What does that mean?

It means a single-mother with two children working full-time and earning about $14,600 annually would see her Child Tax Credit drop from $1,725 to zero. Vulnerable families on the verge of poverty cannot afford to lose these credits. It’s the equivalent of abandoning them when they are trying their best to work, pay for necessities for themselves and their children, and climb out of poverty.

Expiration of tax credits disproportionately harm Latinos

Here in New York City, the expiration of the tax credits would disproportionately harm Latinos whose poverty rate of 29 percent is the highest of any ethnic group. Across the country, about five million Latino working families with nine million children are projected to lose an average of $1,000 each if the credits are not renewed.
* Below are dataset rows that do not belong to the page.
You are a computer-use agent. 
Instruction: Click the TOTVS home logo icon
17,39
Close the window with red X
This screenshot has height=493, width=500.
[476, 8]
Key provisions of the EITC and CTC are scheduled to expire in 2017. But the opportunity to negotiate permanent changes, and expand the EITC to provide greater benefits to younger workers and tax filers without children, is now. That’s because Congress is ready to cut a deal. New House Speaker Paul D. Ryan (R- Wisc.) has expressed support for expanding the EITC to include more childless workers. There is also bi-partisan support for expanding the existing Child Tax Credit.

Still, there is something fundamentally wrong with a spending and taxation agenda that conditions help for struggling Americans who are trying to stay out of poverty on giveaways to those who don’t need them. And while I agree with U.S. Representative Charlie Rangel (D-Manhattan) that the big tax breaks for businesses in this package far outweigh the tax credits for the working poor, in this political climate we simply cannot let an opportunity to help vulnerable families slip by. 

Critical measures like the EITC and CTC boost economic opportunity and bring a revenue stream into communities that desperately need them. And when communities are strong, and we support families and children, we all benefit. Not just low-income families, but society as a whole.